Wow.. it feels just great! I am addicted to cold, dark and boring too now.. so strange. I never could imagine in my wildest dreams I would ever like that? Something strange is happening. It is like my body and mind crave it.. finally realizing that is what have missed so badly all these last 35 years.
@Inger When Brain Gut 13 goes live you will see why seafood has that effect on you. I think it is wonderful that you have shared your story with the members of our forum.
But in some people, iodine makes Hashimoto’s much worse. Not just iodine supplementation, but dietary iodine, too. Of course, In some people, it makes it better. What’s going on with that?
New ideas are like a bird with colorful feathers singing his song loudly. What if the foremost reason for his sing and dance is not finding a female, but reaching a border and crossing it while risking rising his Chance to get eaten by a bird of prey ? If the predator is like the mainstream, then new ideas have to cross borders to get spread. In order for little birds of one feather to flock together there is a risk to be taken. Jack, you take it all the time … and your ideas are getting wings …
Thanks. As the time series goes on you will not believe where my ideas are going. I’ve given my members a preview in Dec 2015 webinar…….but the wings are unfolding in the Time series and will soar in the April 2016 webinar. Thanks for the kind words. I appreciate it.
Greens, nuts, vegetables, a bunch of opportunistic berries, an occasional opportunistic fruit, an opportunistic egg, a little opportunistic raw fish, and a minuscule amount of raw animal flesh does a body good. Processed stuff found in boxes, bags, cans, and bottles does the seller a profitable amount of good–the body, not at all.

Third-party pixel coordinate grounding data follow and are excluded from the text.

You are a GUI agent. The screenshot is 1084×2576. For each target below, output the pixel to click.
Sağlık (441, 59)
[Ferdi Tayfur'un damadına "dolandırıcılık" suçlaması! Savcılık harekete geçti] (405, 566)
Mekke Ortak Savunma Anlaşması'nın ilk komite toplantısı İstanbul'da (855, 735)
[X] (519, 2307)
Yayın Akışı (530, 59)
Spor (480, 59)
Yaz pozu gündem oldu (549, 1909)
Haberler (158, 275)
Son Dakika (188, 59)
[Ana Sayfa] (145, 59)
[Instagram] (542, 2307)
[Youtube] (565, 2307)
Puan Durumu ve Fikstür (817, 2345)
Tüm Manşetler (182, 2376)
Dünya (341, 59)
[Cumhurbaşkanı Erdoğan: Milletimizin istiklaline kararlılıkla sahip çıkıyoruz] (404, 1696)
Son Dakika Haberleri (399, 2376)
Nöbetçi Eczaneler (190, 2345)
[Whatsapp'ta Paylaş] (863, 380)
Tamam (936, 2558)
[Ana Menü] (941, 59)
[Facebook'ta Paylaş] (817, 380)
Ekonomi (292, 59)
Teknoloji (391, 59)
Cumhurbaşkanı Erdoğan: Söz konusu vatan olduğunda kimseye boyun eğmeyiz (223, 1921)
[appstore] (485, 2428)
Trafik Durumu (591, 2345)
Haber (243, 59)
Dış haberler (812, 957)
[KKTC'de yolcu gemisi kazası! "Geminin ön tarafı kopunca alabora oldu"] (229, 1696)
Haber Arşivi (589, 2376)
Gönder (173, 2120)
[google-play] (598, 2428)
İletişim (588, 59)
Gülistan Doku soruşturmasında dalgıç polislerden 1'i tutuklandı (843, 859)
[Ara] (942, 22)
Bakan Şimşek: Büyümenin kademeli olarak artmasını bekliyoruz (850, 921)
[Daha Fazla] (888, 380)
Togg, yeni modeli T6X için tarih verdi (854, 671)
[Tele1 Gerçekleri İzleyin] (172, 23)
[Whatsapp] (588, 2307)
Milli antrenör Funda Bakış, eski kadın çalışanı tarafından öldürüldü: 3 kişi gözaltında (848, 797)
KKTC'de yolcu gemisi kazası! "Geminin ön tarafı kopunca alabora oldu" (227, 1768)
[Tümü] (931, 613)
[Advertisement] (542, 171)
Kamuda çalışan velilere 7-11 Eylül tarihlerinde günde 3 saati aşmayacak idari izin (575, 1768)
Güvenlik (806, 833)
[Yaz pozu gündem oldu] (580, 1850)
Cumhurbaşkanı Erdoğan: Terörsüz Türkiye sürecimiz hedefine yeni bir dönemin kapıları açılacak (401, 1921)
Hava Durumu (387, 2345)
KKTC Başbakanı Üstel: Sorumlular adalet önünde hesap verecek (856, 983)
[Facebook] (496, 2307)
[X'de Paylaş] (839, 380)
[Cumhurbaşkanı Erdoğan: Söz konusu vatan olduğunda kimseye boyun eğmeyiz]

Food makes little difference if you have no solar light…….and I think that point is the key point most missed.Your species is only as strong as its weakest link. Is modern technology making our eyes our achilles heel? Yes it is. What does this means for food guru’s? Just knowing about biochemistry and not connecting it to anything else in a cell like solar light, is akin to buying a guitar that Prince once owned and then expecting that you could play Purple Rain as Prince did in life………
Dr Kruse, i am having an issue and i feel you’re the one to ask.
I have lyme disease and pretty bad SIBO. I’ve been having troubles with eating (fatigue, brain fog, lethargy) but have eaten epi-paleo for a couple years now. I decided to try killing some bugs in my small intestine so i tried with a small amount of hydrogen peroxide. I started really low- the 12% food grade solution, a quarter teaspoon mixed with 32 oz of water. I drank it slowly over 2 days.
It was a bad idea. Im now having intense bright light sensitivity, further memory problems, FAR worse reactions to eating any food and am much more sensitive to the sun now. What concerns me most is that it wasn’t just a day or two, its been a couple weeks and there has been no improvement.
All other opinions ive gotten have suggested that i allowed a candida overgrowth- the very thing i was trying to kill off. However, id love to hear your perspective on this one if possible. Did I really mess myself up?
Thanks for any advice, doctor.
Sunlight and fasting with lots of spring water.
Is this an effective candida treatment? Assuming thats what the issue is
Dear Dr. Kruse,
Recent lab tests show my iodine is too high (314.20ug/l). Bad ?
(testosterone is too low and SHBG too high…I am woman)
Thanks in advance for your answer.
Your environment is toxic in that case.